▶ _Work required_:
List, from the lines below, each one with "College" in it.

▶ _Data provided_:
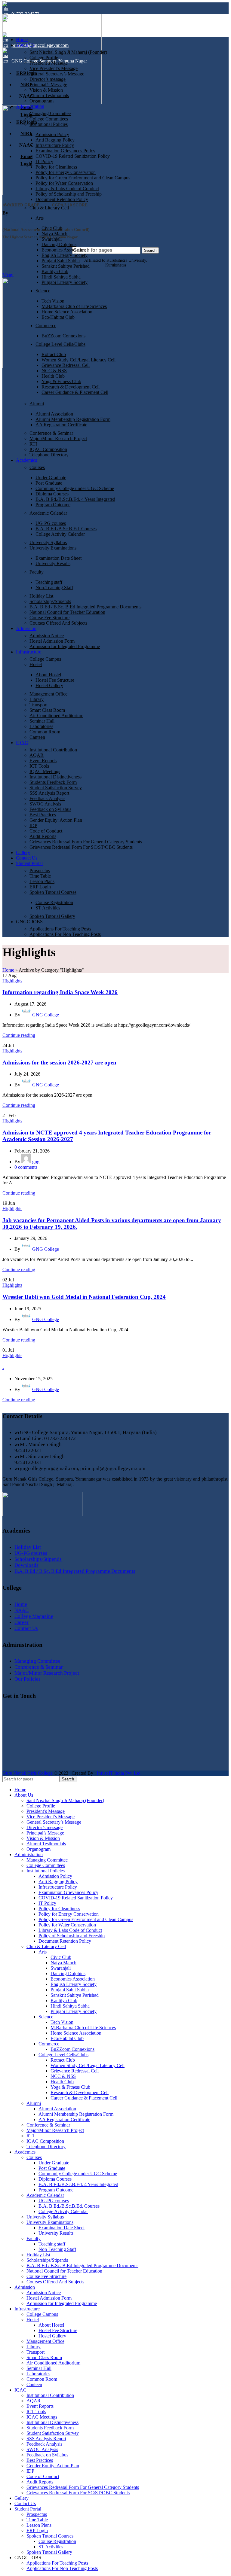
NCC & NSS (54, 370)
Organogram (41, 100)
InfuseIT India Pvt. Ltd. (119, 1773)
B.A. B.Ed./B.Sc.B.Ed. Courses (66, 528)
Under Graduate (50, 477)
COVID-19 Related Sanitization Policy (72, 156)
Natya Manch (54, 233)
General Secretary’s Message (56, 73)
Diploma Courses (52, 493)
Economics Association (64, 249)
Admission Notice (46, 635)
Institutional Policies (48, 124)
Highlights (12, 980)
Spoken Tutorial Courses (52, 892)
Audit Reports (42, 836)
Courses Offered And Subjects (58, 623)
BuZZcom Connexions (63, 335)
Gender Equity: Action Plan (55, 820)
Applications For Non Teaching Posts (65, 934)
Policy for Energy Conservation (65, 172)
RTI (33, 443)
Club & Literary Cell (49, 207)
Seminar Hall (41, 720)
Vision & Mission (46, 90)
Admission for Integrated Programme (64, 646)
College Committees (48, 118)
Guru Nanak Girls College (28, 1773)
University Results (52, 563)
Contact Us (26, 1628)
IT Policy (44, 161)
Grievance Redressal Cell (66, 365)
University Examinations (52, 547)
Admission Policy (52, 134)
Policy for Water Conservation (64, 183)
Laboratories (41, 726)
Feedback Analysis (47, 798)
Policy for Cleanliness (56, 166)
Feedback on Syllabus (50, 809)
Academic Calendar (48, 513)
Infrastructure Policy (54, 145)
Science (42, 290)
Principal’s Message (48, 84)
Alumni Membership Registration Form (72, 419)
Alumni (36, 403)
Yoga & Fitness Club (61, 381)
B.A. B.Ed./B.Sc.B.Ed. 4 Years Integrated (75, 499)
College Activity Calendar (60, 534)
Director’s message (47, 79)
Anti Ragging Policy (55, 139)
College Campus (45, 659)
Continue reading (18, 1035)
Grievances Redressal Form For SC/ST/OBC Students (81, 847)
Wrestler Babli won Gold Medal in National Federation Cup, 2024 (84, 1297)
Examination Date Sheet (58, 558)
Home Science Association (67, 311)
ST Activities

▶ _Solution_:
College Committees (48, 118)
Guru Nanak Girls College (28, 1773)
College Activity Calendar (60, 534)
College Campus (45, 659)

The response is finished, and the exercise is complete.